Где то я читал (кажется на васм.ру) что у одного из системных процессов есть доступ в инет не перекрываемый файерволом, мне кажется что ето был svchost. так вот 2 вопроса: 1) он или не он? 2) если он, то достаточно ли просто спрятать начтоящий процесс, а сверху открыть мой с тем же именем чтобы обойти файервол? Или надо внедрить код в сам процесс?
Так я его и не выключаю, просто прячу его в task manager, а на его место включаю свой процесс с тем же названием.
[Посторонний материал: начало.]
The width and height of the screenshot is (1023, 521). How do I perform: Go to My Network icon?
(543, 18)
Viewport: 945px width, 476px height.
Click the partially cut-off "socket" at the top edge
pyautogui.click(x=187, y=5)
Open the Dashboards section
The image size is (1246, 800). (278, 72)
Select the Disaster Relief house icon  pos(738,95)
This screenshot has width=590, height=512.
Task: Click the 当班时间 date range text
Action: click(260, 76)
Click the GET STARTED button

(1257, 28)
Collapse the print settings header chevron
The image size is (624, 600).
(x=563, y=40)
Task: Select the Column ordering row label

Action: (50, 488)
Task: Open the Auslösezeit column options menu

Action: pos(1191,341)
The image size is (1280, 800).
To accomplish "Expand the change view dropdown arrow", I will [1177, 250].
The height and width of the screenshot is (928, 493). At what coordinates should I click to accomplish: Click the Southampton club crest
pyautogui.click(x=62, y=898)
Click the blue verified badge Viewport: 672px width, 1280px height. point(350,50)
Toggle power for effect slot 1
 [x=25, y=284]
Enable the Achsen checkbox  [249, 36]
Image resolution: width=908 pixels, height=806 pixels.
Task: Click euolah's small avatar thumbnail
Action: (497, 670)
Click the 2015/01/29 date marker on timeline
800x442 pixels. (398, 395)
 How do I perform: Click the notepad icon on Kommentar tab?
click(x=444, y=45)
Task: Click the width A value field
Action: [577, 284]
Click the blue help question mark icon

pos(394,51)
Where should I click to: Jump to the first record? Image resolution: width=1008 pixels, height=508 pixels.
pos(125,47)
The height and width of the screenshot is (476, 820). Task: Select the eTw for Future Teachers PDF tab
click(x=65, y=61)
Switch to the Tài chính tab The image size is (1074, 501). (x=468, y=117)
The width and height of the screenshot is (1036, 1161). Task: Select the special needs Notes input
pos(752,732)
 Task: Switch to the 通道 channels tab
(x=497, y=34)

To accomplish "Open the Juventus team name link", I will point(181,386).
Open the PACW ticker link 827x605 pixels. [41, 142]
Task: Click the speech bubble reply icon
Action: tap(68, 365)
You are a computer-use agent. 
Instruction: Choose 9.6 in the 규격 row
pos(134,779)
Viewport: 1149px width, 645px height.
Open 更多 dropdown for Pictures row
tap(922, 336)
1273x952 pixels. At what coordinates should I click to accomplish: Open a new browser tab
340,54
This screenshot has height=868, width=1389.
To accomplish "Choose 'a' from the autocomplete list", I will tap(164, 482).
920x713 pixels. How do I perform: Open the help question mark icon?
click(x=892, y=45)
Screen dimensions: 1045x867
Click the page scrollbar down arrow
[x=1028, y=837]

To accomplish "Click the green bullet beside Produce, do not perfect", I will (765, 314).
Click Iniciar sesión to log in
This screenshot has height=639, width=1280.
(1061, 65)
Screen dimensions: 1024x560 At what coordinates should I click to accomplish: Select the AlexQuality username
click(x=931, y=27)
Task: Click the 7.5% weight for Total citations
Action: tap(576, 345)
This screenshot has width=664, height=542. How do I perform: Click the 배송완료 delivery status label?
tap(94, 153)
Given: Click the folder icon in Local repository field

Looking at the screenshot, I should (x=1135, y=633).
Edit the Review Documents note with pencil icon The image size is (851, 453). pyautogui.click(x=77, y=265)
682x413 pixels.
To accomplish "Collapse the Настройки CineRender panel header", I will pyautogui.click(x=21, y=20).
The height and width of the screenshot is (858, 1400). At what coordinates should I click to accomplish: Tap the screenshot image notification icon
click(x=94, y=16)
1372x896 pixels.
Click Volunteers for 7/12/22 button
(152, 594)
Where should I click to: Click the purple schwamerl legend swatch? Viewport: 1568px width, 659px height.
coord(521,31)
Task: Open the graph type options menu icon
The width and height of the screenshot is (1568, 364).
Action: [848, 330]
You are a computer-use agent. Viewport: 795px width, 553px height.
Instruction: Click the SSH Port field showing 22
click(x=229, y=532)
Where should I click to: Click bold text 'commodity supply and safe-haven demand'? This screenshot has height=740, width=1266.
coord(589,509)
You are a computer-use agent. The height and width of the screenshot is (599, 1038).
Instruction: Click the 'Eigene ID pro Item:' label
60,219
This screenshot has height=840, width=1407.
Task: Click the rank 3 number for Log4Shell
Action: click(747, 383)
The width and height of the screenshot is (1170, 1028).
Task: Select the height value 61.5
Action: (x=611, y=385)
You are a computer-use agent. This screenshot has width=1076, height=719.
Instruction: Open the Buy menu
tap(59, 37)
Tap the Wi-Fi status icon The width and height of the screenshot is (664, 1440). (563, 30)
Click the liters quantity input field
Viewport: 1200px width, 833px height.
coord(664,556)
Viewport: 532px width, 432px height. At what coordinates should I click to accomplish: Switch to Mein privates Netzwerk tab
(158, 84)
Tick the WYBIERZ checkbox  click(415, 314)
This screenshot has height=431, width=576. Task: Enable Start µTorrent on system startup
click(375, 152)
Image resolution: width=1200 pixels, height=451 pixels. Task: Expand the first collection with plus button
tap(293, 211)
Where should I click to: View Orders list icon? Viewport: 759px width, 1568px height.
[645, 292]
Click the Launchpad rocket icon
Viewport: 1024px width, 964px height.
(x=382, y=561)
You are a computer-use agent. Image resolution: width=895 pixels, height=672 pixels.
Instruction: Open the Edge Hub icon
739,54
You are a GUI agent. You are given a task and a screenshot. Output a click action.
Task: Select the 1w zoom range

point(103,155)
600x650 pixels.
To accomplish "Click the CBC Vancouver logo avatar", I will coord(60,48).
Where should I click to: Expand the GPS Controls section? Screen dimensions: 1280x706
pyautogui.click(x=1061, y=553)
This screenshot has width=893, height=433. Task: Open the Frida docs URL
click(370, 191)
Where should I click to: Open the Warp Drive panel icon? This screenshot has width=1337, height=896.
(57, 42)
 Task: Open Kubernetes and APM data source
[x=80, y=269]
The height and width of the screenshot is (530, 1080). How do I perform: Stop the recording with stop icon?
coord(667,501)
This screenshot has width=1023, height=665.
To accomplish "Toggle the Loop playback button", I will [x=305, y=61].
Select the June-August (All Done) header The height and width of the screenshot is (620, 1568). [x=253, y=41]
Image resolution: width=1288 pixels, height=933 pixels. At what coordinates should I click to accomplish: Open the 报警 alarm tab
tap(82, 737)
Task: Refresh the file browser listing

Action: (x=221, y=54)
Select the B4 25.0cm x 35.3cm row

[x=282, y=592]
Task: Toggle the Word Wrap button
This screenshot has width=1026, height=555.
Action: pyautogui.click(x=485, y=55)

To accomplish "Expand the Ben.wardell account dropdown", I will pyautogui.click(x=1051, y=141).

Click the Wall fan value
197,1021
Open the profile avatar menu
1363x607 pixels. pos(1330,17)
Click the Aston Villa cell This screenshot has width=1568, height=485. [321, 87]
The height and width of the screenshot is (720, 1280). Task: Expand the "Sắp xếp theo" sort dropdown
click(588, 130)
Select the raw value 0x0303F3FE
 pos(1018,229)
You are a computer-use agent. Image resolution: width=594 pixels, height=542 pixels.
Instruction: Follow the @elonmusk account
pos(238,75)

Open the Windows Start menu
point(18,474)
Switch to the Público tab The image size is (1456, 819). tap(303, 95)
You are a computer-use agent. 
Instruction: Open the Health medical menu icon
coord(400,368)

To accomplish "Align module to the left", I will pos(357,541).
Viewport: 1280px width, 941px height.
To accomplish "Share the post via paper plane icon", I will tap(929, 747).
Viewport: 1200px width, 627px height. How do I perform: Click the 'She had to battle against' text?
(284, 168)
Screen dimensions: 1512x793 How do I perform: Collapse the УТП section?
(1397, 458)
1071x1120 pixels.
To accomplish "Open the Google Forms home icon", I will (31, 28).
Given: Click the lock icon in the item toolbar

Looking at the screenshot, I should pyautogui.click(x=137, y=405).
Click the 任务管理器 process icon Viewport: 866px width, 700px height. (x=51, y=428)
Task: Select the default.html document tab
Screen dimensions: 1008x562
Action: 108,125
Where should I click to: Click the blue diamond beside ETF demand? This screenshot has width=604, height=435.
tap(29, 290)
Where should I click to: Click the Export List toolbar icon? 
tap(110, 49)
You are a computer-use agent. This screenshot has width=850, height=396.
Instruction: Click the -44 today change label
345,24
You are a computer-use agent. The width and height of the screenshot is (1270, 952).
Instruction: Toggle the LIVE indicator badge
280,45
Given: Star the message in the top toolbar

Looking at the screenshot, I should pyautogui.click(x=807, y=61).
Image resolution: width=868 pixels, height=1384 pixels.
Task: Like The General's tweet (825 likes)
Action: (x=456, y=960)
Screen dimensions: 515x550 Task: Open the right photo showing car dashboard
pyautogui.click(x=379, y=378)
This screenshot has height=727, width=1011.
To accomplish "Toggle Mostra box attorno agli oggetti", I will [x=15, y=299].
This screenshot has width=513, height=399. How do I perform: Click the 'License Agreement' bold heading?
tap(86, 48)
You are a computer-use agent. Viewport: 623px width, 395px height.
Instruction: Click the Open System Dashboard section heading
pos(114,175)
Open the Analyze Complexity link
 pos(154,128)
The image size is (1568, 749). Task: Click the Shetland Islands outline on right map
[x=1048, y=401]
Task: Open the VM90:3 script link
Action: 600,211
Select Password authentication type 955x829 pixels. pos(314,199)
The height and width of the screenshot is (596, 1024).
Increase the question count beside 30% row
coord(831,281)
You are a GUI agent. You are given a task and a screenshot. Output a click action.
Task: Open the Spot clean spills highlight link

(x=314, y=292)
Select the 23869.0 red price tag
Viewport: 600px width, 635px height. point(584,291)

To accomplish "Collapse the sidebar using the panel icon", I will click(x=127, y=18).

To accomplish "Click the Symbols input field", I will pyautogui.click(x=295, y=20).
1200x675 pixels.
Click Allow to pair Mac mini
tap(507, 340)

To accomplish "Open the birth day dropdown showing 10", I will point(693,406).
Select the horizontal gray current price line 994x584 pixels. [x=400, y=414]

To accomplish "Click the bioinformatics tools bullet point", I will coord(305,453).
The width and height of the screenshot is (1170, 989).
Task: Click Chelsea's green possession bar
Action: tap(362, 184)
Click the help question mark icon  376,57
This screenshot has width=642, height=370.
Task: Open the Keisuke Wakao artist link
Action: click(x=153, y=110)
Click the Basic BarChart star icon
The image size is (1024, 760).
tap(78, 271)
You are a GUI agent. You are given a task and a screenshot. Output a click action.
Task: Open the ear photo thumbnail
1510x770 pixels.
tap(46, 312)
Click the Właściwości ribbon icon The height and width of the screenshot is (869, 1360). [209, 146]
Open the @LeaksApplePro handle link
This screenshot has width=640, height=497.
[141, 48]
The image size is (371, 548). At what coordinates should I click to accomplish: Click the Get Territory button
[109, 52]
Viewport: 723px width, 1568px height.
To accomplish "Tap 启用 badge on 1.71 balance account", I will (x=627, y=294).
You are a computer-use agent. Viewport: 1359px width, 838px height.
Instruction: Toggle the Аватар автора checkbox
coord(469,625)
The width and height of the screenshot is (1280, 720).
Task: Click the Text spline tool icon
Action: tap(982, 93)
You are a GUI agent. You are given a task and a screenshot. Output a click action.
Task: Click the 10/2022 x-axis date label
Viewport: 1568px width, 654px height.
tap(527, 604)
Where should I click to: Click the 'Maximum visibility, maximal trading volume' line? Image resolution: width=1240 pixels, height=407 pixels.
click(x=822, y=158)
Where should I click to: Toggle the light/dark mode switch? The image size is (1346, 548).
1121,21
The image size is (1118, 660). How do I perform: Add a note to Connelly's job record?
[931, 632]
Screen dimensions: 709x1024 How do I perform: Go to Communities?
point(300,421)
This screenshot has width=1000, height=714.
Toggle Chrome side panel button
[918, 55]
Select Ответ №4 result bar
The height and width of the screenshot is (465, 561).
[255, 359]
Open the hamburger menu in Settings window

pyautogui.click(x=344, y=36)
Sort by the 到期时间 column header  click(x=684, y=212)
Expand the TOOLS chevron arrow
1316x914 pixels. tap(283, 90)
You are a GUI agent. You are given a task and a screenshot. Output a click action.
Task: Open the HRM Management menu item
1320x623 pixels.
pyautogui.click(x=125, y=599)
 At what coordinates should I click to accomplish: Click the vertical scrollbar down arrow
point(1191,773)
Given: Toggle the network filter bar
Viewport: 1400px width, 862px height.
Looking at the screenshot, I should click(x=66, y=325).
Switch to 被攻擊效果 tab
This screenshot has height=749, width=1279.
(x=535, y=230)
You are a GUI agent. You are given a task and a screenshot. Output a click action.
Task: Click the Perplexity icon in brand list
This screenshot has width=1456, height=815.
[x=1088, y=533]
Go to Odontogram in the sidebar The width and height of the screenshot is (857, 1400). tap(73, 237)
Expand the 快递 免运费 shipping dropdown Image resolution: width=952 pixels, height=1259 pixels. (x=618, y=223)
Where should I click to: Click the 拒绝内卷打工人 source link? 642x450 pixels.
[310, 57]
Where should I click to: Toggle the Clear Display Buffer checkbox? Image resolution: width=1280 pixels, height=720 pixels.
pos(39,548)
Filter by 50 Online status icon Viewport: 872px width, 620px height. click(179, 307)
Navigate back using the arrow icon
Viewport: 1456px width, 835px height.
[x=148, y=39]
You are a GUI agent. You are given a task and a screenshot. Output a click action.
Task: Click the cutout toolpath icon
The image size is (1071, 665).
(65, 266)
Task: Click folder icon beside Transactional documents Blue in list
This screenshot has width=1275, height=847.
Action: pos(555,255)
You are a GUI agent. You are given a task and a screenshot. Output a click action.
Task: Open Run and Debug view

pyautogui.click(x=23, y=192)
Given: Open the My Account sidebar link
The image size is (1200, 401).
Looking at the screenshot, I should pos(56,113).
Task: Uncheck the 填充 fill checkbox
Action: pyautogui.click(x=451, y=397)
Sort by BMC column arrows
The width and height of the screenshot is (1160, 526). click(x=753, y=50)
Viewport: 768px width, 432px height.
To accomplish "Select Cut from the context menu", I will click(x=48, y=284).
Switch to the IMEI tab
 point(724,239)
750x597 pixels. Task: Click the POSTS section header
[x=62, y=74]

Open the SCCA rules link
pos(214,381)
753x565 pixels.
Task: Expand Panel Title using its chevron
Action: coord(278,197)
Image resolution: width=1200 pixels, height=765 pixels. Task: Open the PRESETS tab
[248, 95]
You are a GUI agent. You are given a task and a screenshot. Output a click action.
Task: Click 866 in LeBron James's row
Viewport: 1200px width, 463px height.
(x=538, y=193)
В свой процесс я всроил проксик, все как бы и работает, но половина страниц вообще не открывает, а в другой половине открывает не полностью.
Ясно, спасибо, но всетаки мне бы хотелось знать почему когда я просто заменяю процесс своим, он плохо, но работает?
ты просто инжектируйся в адресно пространство svchost и фсе. а там уже делай что хочешь и ничего глючить не будет. а вот настчет закрытия фаером - svchost блокируется фаерм на раз-два(сам залочил свой) - в запрещенные поставил и всего-то делов(у меня Аутпост)
Рабочий пример: http://drmist.ru/sources/cbs.0.6.rar Вобще говоря, если ты так внимательно читаешь статьи с васма, то должен знать, что фаеру глупоко чихать на названия процессов - его волнуют контрольные суммы исполняемых файлов. Кроме того, 1) svchost может лезть в инет ПО ДЕФОЛТУ. Как ты систему настроишь (и будет ли она при этом работать )) ) - дело админа/юзера. 2) Не все фаеры можно обойти таким простым инжектированием, как в примере. С этим уже научились бороться.
Есть такой вирусок win32.hidrag он как раз по этому принципу работает... Можешь попробовать выловить и глянуть как.